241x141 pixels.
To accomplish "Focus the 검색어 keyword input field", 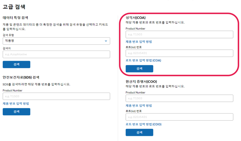I will point(56,54).
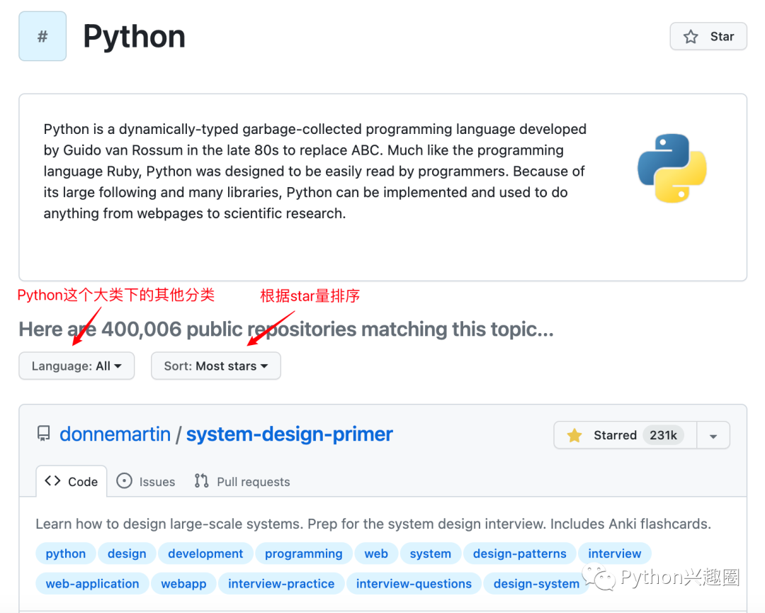Switch to the Pull requests tab

(242, 481)
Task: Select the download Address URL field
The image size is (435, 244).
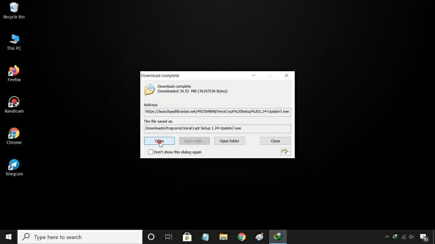Action: click(217, 112)
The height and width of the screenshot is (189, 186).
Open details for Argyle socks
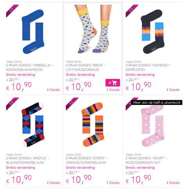(53, 183)
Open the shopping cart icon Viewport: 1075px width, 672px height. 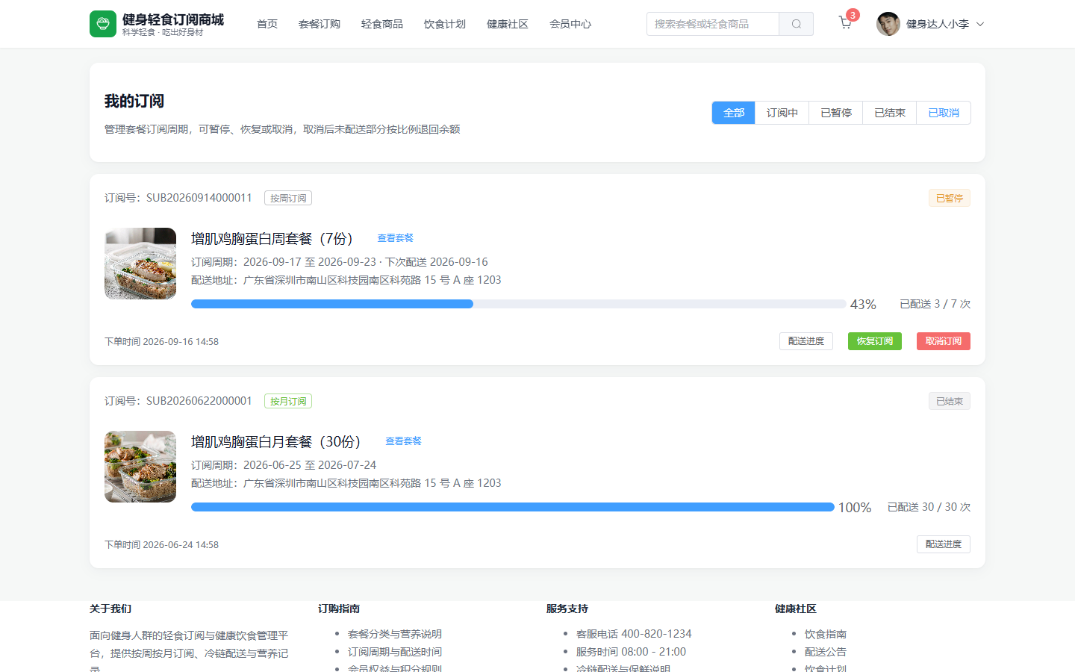pos(845,23)
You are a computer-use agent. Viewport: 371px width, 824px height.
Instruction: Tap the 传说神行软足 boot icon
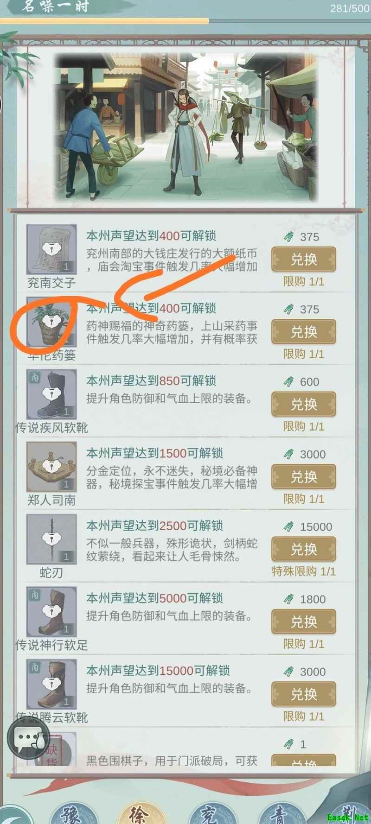pos(51,612)
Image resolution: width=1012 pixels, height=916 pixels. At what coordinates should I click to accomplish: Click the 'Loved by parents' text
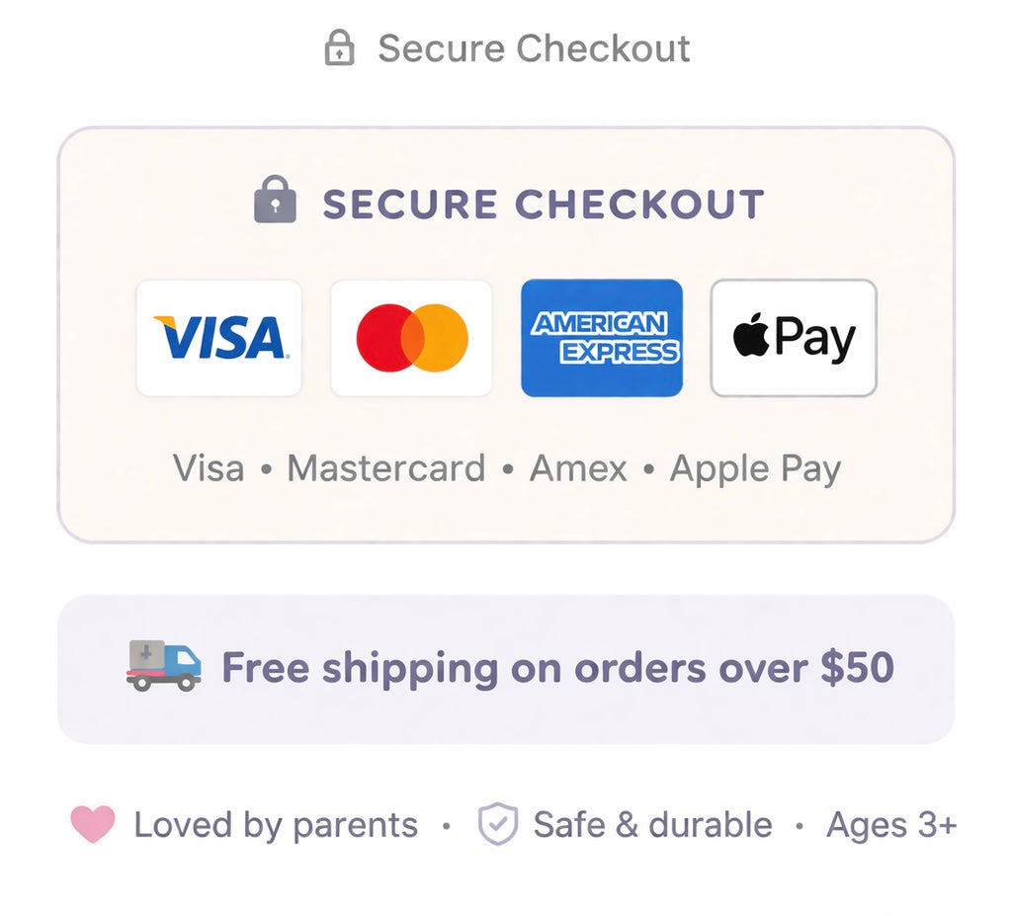[276, 825]
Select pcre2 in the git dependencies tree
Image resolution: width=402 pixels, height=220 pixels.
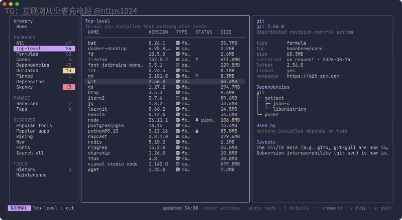pyautogui.click(x=271, y=115)
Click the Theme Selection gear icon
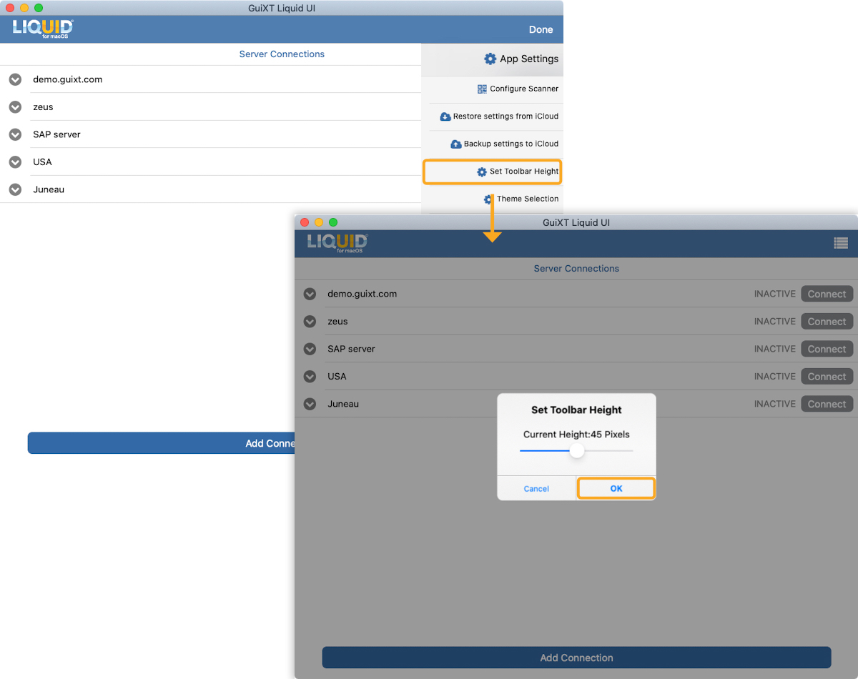858x679 pixels. pyautogui.click(x=488, y=199)
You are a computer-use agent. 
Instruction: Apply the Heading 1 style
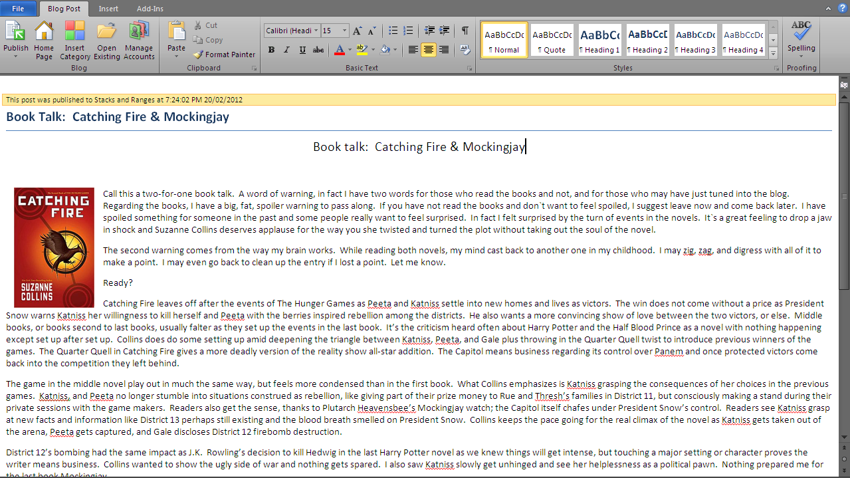(599, 40)

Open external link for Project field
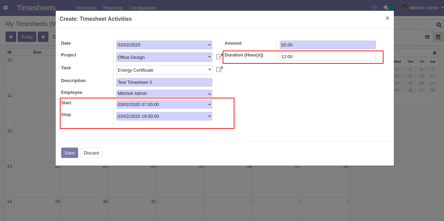[219, 56]
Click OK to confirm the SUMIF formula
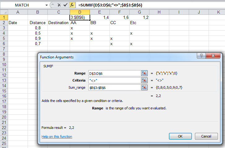Image resolution: width=225 pixels, height=148 pixels. click(180, 136)
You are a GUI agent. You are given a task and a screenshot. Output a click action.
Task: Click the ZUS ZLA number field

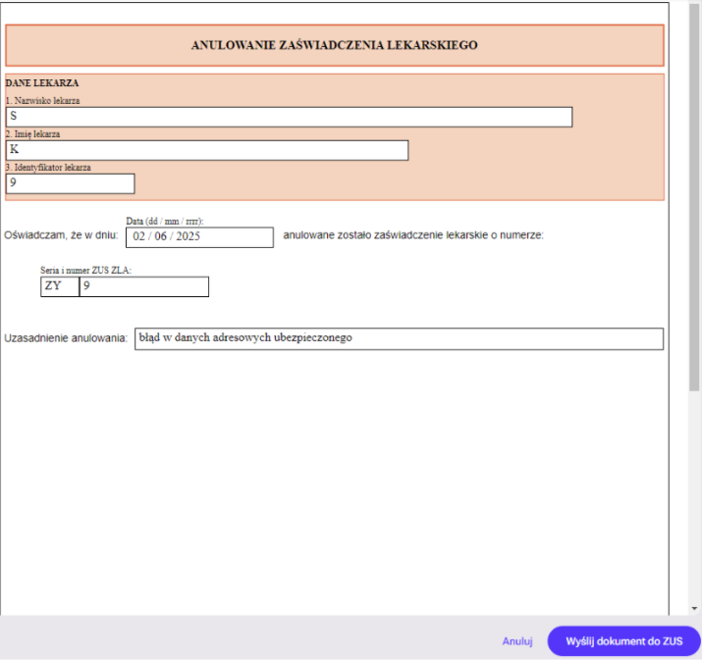[144, 286]
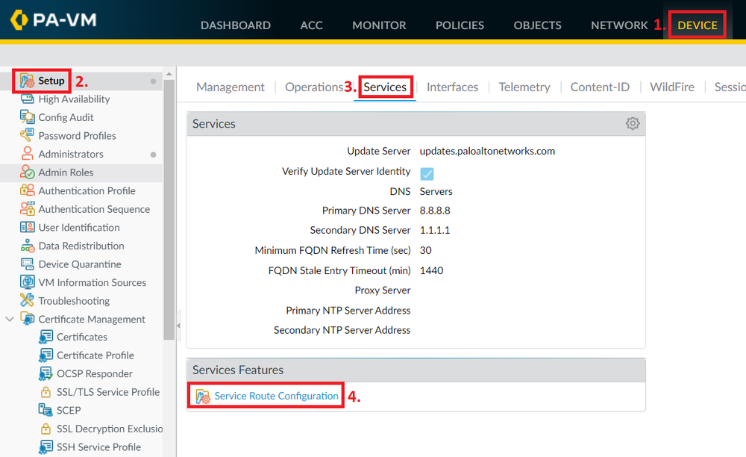Open the POLICIES top menu
The image size is (746, 457).
[x=460, y=25]
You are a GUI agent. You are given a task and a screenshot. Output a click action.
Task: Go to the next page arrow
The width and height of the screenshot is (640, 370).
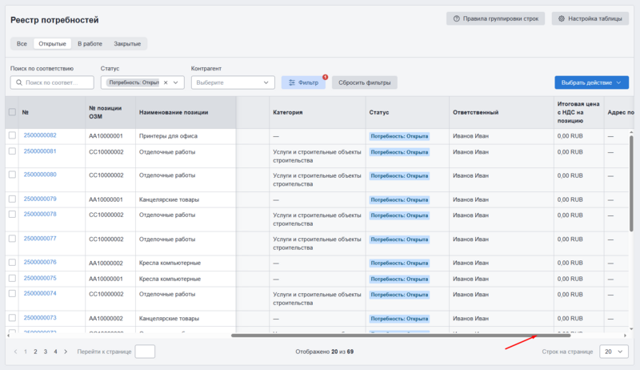point(65,352)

**********

● **Your task**:
Go through the listing and say how many lines contain the string "computer", offering only the number.

● **Answer box**:
2